E-commerce conducted on the internet as exploded over the last few years striking fear into the hearts of brick and mortar stores and contributing to the closure of some of the longest running brands. But what the internet giveth the internet, and the trolls that live there, can taketh away.
Consumer posted information about merchants, goods, and services has become a rich source of information for consumers researching a purchase online with reviews posted on websites such as Yelp, Amazon, and TripAdvisor, on apps, and on social media such as Facebook and Twitter. The reviews have taken on great significance in the shopping experiences of millions of consumers. Indeed, positive reviews can greatly enhance a company’s profitability, negative reviews can be devastating. Some of those negative reviews are part of a larger online phenomenon known as the “online disinhibition effect,” or, more simply –internet trolls.
Some companies had begun using non-disparagement clauses to contractually prohibit negative reviews. But the public reacted negatively to the attempt to completely ban the negative reviews from being posted online. Then in 2016 Congress enacted the Consumer Review Fairness Act which largely (but not completely) prohibits clauses that would prevent such reviews. The concern of companies over “troll-like” reviews, often posted out of spite, remains valid. In fact, the Consumer Review Fairness Act still allows contract clauses which prohibit reviews that are defamatory, and also reviews that are “abusive.”
Abusive reviews which should still be contractually prohibitable include the virulent, excessively negative“troll-like” reviews. (One important caveat—to date, California, Maryland, and Illinois have enacted their own state laws banning non-disparagement clauses, which do not presently contain the “abusive”exception as does the CRFA, and thus merchants subject to these laws cannot ban any consumer reviews of any type—troll or otherwise).

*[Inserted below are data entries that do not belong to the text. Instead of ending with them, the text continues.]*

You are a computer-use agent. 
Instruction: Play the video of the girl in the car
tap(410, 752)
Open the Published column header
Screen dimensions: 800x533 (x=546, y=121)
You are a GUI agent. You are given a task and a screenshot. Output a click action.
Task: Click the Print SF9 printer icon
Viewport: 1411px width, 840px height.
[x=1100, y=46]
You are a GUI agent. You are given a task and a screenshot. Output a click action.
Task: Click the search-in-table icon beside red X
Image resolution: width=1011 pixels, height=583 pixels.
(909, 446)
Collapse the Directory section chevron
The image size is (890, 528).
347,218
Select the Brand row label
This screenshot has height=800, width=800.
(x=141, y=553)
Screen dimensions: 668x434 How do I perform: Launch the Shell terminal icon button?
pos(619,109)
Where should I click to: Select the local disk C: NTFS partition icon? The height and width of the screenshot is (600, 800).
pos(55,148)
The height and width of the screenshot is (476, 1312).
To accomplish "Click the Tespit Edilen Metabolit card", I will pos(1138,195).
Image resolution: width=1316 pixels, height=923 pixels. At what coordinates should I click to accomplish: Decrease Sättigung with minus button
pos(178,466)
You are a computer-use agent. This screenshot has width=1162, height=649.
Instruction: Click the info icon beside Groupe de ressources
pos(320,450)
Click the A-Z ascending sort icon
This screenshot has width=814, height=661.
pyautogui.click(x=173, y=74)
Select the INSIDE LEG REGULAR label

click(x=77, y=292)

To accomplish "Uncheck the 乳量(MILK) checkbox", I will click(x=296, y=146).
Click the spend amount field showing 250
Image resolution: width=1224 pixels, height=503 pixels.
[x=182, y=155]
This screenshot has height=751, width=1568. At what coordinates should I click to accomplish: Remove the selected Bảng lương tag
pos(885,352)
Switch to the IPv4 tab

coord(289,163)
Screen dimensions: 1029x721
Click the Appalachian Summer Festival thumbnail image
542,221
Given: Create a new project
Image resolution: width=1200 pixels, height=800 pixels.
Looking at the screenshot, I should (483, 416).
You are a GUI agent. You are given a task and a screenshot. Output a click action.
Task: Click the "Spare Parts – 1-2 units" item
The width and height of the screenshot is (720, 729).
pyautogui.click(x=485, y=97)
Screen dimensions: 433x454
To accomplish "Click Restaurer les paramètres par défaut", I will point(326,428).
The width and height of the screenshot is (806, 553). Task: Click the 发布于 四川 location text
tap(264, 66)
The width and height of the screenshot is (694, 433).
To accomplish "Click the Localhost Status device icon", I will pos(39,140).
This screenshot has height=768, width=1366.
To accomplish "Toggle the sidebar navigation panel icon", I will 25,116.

The law says it’s OK to prohibit or remove a review that:
- contains confidential or private information – for example, a person’s financial, medical, or personnel file information or a company’s trade secrets;
- is libelous, harassing, abusive, obscene, vulgar, sexually explicit, or is inappropriate with respect to race, gender, sexuality, ethnicity, or other intrinsic characteristic;
- is unrelated to the company’s products or services; or
- is clearly false or misleading.
However, it’s unlikely that a consumer’s assessment or opinion with which you disagree meets the “clearly false or misleading” standard.
Congress gave enforcement authority to the Federal Trade Commission and the state Attorneys General. The law specifies that a violation of the CRFA will be treated the same as violating an FTC rule defining an unfair or deceptive act or practice. This means that a company in violation could be subject to financial penalties, as well as a federal court order.